To discharge the petitioner would be an unwarrantable interference with proceedings now pending in a political department of the government. There is no presumption that the Department of Labor will not do its duty, nor that deportation cannot be made, with or without diplomatic relations. If that department cannot deport, its duty must be found in some other direction. It is not for the court to instruct it. We cannot admit that the United States is powerless.
*654In the case of Chae Chan Ping v. United States, 130 U. S. 581, 9 S. Ct. 623, 32 L. Ed. 1068, Mr. Justice Field used the following language:
“The power of exclusion of foreigners being an incident of sovereignty belonging to the government of the United States, as a part of those sovereign powers delegated by the Constitution, the right to its exercise at any time when, in the judgment of the government, the interests of the country require it, cannot be granted away or restrained on behalf of any one. The powers of government are delegated in trust to the United States, and are incapable of transfer to any other parties. They cannot be abandoned or surrendered. Nor can their exercise be .hampered, when needed for the public good, by any considerations of private interests.”
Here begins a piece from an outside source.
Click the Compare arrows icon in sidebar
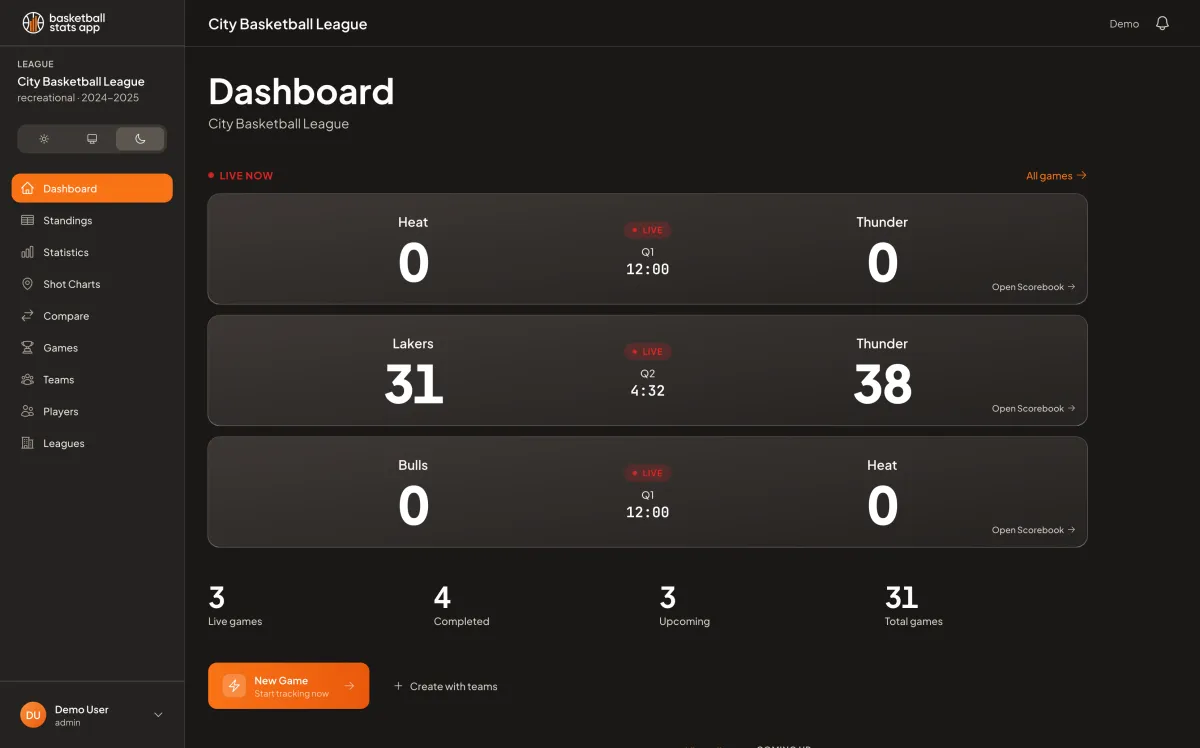 27,316
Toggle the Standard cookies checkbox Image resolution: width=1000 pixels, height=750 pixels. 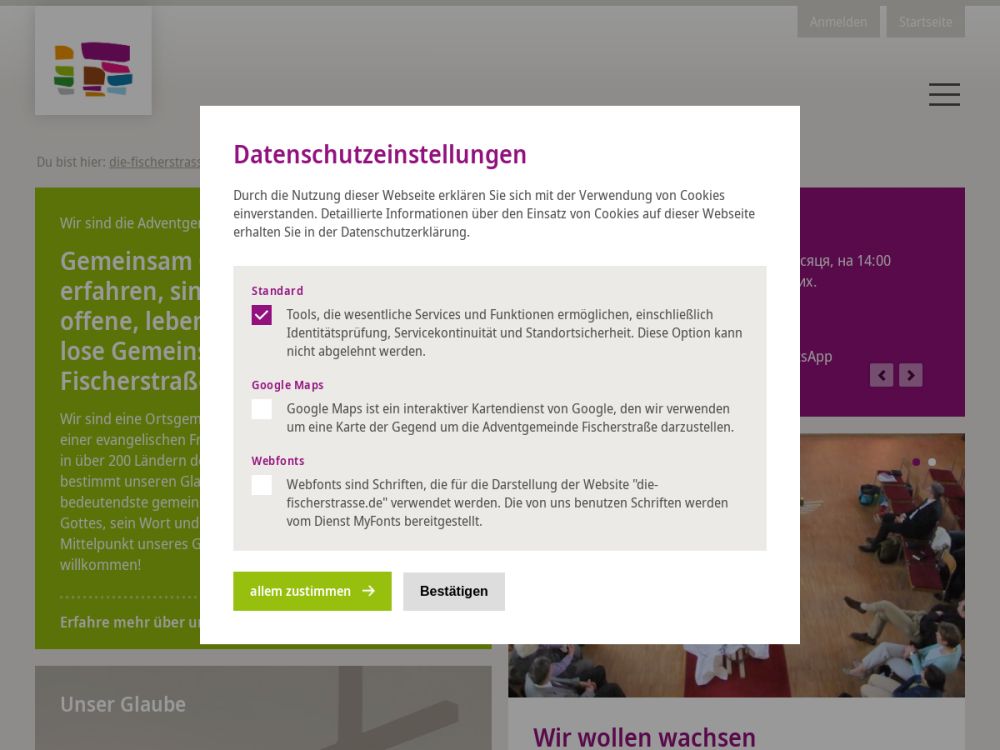[x=262, y=315]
The language of the learned justice is just as true and applicable to-day as when it was uttered, and is adopted by this court as applicable to the casé at bar. This court is not yet ready to believe that the United States will surrender its right of sovereignty to any person or country, but is able at all ■times to properly regulate and control all those who are in the country, or attempt to come into it. The petitioner has had a fair hearing. The Board of Special Inquiry has decided that he is an alien, arriving here without an immigration visé, and is not lawfully entitled to admission to the United States, and this court cannot, in contravention of such decision, open the gate and unlawfully permit the petitioner to enjoy the privileges which have been properly denied him. A writ of habeas corpus cannot serve such purpose, and cannot here be considered in the nature of an appeal. It is elementary that, in exclusion and deportation cases, habeas corpus lies only to ascertain if the petitioner was accorded a fair hearing under the immigration laws. If such hearing was unfair, the court will accord him a fair hearing to ascertain if he is unlawfully in the country. But this writ will lie only after an appeal to and decision by the Secretary of Labor.
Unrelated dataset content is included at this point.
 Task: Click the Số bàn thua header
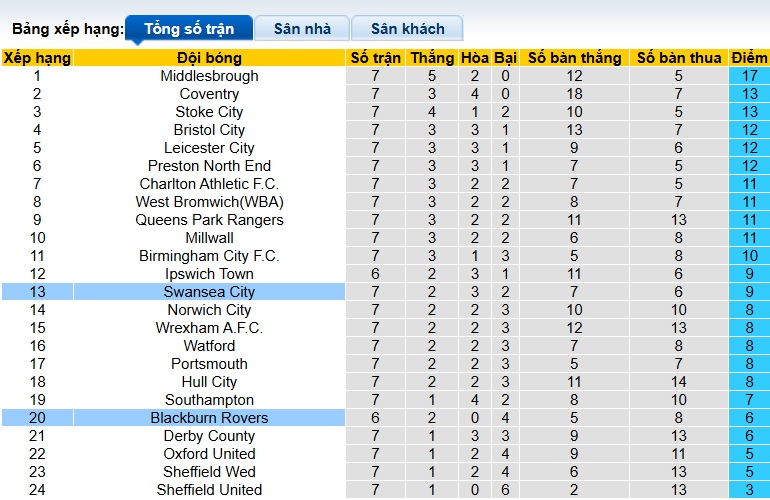pyautogui.click(x=679, y=58)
Petitioner admits that he had a fair hearing and has abandoned his appeal to the Secretary of Labor, so that on that score, at least, he is not entitled to any interference from this-court.
To decide otherwise would be in opposition to all law or reason, and would probably work incalculable injury to this, community in that it might, and probably would, cause an influx of aliens from Siberia across the narrow channel of Ber*655ing Sea into Alaska. .To let them do so is not the legislative policy of the United States.
In Ex parte Jurgans (D. C.) 17 F.(2d) 507, a Russian was ordered deported, and warrant of deportation issued, dated February 12, 1920, and writ of habeas corpus dismissed February 16, 1927 (want of diplomatic relations notwithstanding).
Writ of habeas corpus must be dismissed. It is so ordered.